Da der neueste Tatort gleich vier Leichen in Bremerhaven produzierte, überträfe diese Zahl die tatsächlich in Bremerhaven festgestellte Null für 2008 um vier Fälle! Die des Vorjahres 2007 , mit 2 um 100%. Ein Fünftel mehr Ermordete, als in diesem einen Lokal-Krimi bebildert wurde, gab es zuletzt 2004 in der Vorstadt Bremens!

( www.polizei.bremerhaven.de/fileadmin/Dateien/Oeffentlichkeitsarbeit/Statistik/PKS/PKS2008.pdf )

Wer sich die Zahlen für Bremerhaven über einen längeren Zeitraum anschaut, der vermutet zumindest, dass sich dort Tötungsdelikte antizyklisch zur Wirtschaftentwicklung verhalten. In Phasen der Hochkonjunktur wird mehr gemordet, in Phasen der Rezession sinken die Zahlen.

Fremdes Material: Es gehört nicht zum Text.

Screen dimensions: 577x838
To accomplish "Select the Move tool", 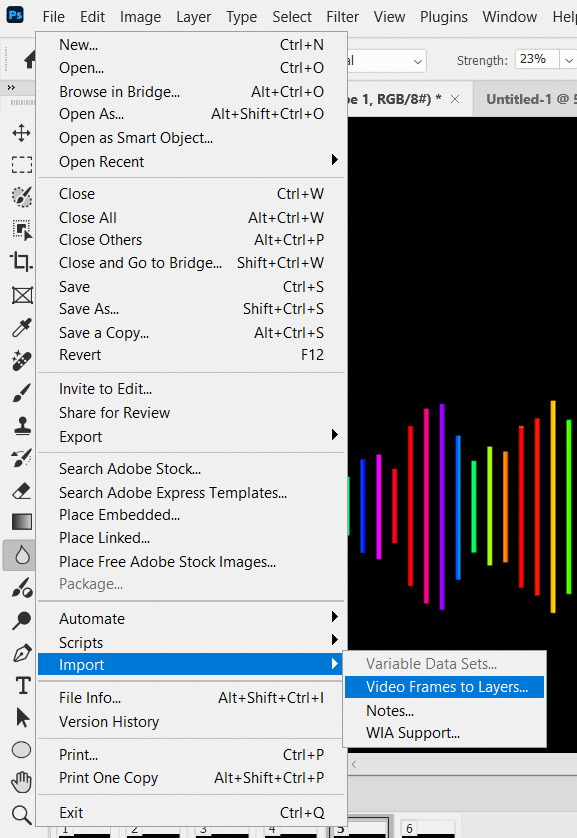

Ungewöhnlich, wie z.B. auch zuletzt am Bodensee, bei dem durchaus spannenden Grenzüberschreitungsfall der Tatort-Kollegin Klara Blum (Eva Mattes), ist auch die Verknüpfung von Berufsverbrechertum und Beziehungstaten und die immer häufigere Verknüpfung der Täter- und Opferbiografien, mit denen der jeweils ermittelnden Beamten. So etwas ist in der Realität eine absolute Rarität, eine „blaue Mauritius“ des Gewaltverbrechens.

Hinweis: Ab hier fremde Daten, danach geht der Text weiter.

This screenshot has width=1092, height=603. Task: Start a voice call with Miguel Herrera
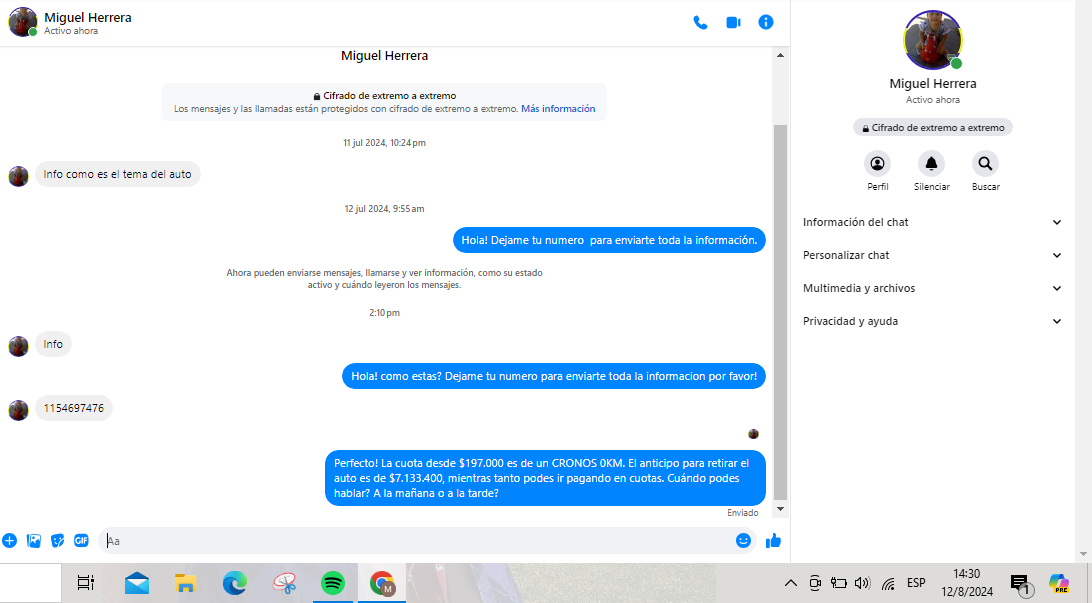700,22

Der Hang zu mehr tödlicher Gewalt im Medium, auch zu mehr Einfallslosigkeit als schon bisher, ist deutlich, und er widerspricht dem seit Jahrzehnten anhaltenden, gegenläufigen Trend bei den vollendeten Tötungsdelikten bundesweit. Zudem töten Berufsverbrecher mittlerweile deutlich seltener, als die Beziehungstäter ( de.wikipedia.org/wiki/Mord#Mord , bitte zur Tabelle der Jahreswerte nach unten scrollen).

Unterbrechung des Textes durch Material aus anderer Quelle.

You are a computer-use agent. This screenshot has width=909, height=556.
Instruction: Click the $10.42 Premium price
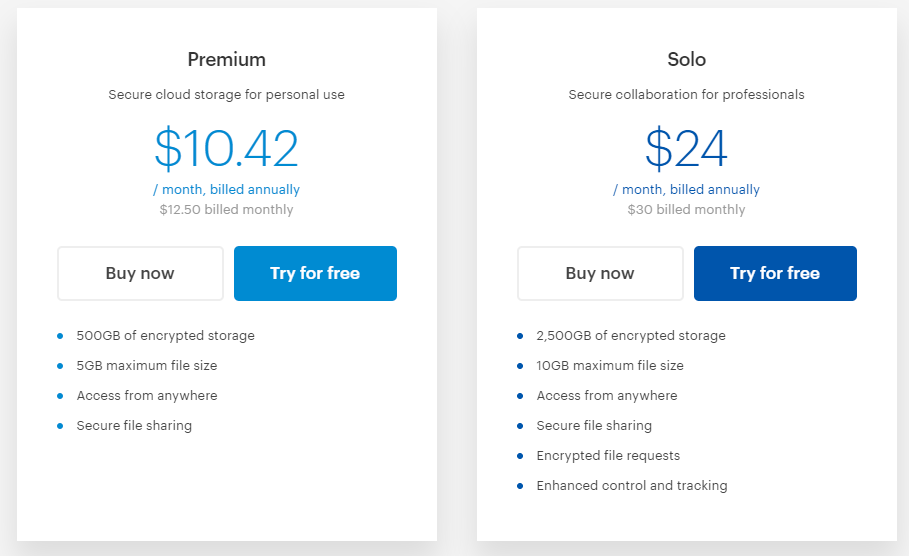click(x=227, y=148)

Es wird Zeit für eine ernsthafte Medienkritik und auch dafür, das ästhetische und cineastische Konzept des deutschen TV-Krimis genauer zu beobachten. Sonst stehen wir als Publikum weiter vor der Scheibe des großen Tiefseeaquariums und halten es für ein Eins- zu-Eins Abbild der Nordsee.